La propuesta de legalizar el uso industrial de una enzima procedente de vacas y cerdos, la trombina, para conseguir productos cárnicos recompuestos a base de trozos de desecho sobrantes del proceso de fabricación, ha sido rechazada en el Parlamento Europeo, contrario a que se legalice esa trampa comercial para consumidores con bajo poder adquisitivo, pero sobre todo a que se dé gato por liebre recurriendo a la capacidad persuasiva de la confusión nominal sobre la base, tautológica aunque rotunda, de que “un steak es un  steak y un jamón es un jamón” y no otra cosa. ¿Qué sería de este mercado persa si el almotacén cerrara los ojos dejando al mercachifle atento sólo a su beneficio? En verdad, no habría de faltarle tajo a esa Cámara se decidiera a plantarse ante el timo generalizado que permite una industria cada día más temeraria en el empleo de sucedáneos y, sobre todo, ante la estafa que supone una publicidad engañosa que ofrece por sistema lo que no es como si lo fuera, igual si se trata de un zumo de naranja que si la oferta se refiere a un fármaco, pero lo más probable es que nadie entre nunca a saco en este terreno en el que fragua la evidencia de que el Mercado funciona más sobre el fraude que sobre la verdad. No es menester ser tan bobo como el presidente boliviano para entender que un pollo “fabricado” en serie y  a base de enzimas en una granja nunca equivaldrá en el plato a un pollo criado libremente en un corral, lo que no implica que nos pleguemos ante la lógica de un consumo cuyo pragmatismo resulta cada día más alarmante. Un steak es un steak: más allá de la razón cualitativa puede estar, llegado el caso, la racionalidad nominalista.

 

La desconfianza ante la libre oferta se está convirtiendo en un signo de este tiempo. Poca gente consumiría hamburguesas convencionales si conociera la normativa de su fabricación y menos aún, por descontado, si pudiera contemplar su proceso productivo. Por eso se puede ver en este plante de los europarlamentarios un gesto, siquiera testimonial, para frenar el ímpetu de una lonja en la que la mercancía debe cada día menos a su naturaleza, hasta el punto de reclamar esa explosión tautológica para la voladura controlada del proyecto de fabricar solomillos falsos y entrecots de pacotilla.
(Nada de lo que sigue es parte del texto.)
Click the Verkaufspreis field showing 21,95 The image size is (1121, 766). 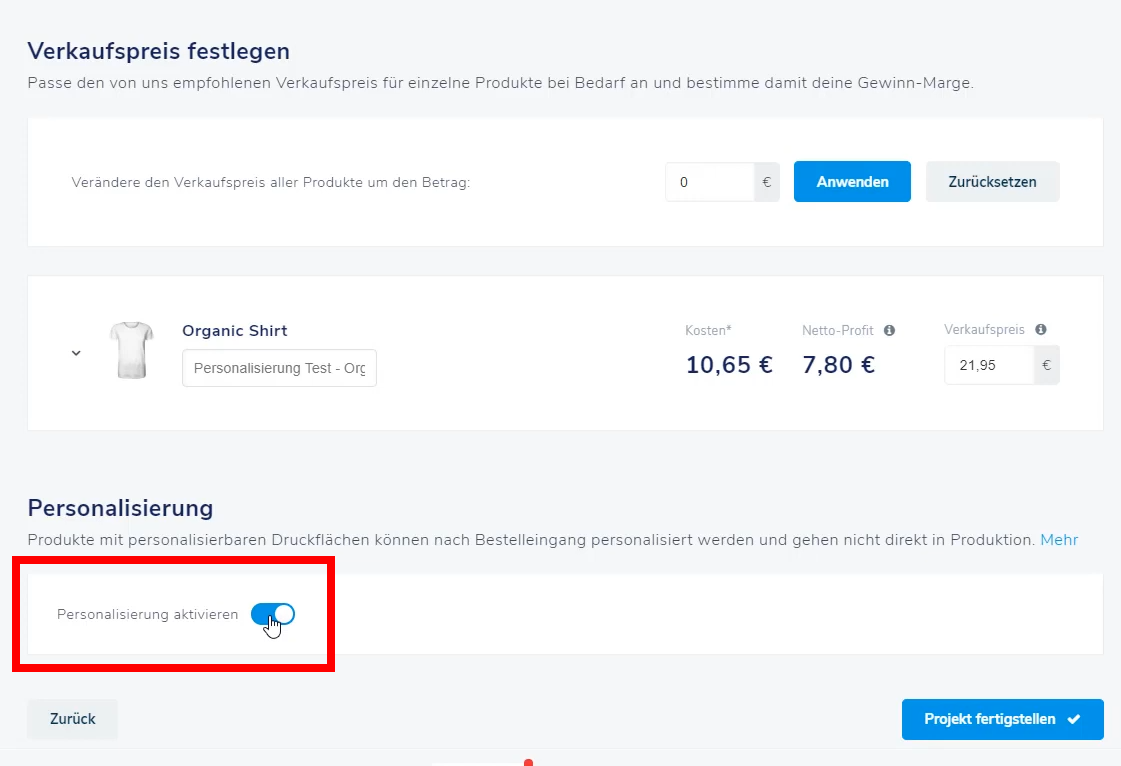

El consumo masivo ha impuesto el fraude, reservando en exclusiva lo genuino para una élite progresivamente reducida. Desde la Edad Media se viene diciendo que la cosa (el universal) no es una entidad real sino la voz misma, el “flatus vocis”. En Estrasburgo acaba de redescubrirse lo que Occam inventó hace muchos siglos. Sus Euroseñorías no tragan, en este caso, con toda razón.

Lapsus freudiano

Nadie está enteramente a salvo del lapsus freudiano. Lo ha demostrado el gazapo del presidente Griñán al reconocer en sede parlamentaria la “maldad” de ZP aunque fuera para decirle, con razón, al PP, que ese vicio ajeno no implicaba necesariamente virtud para el oponente. Pero me parece injusto cargar contra Griñán –cualquiera sabe lo que le habrán dicho ya desde arriba—porque la verdad es que ese mismo criterio se afirma cada día que pasa dentro de las propias filas del PSOE, en unos casos porque la evidencia se impone, en otros porque peligra el condumio. Griñán ha estado en Madrid y tratado a ZP desde arriba durante años, lo que explica muchas cosas. Entre ellas la que revela ese tropezón dialéctico que, sin duda, hará historia.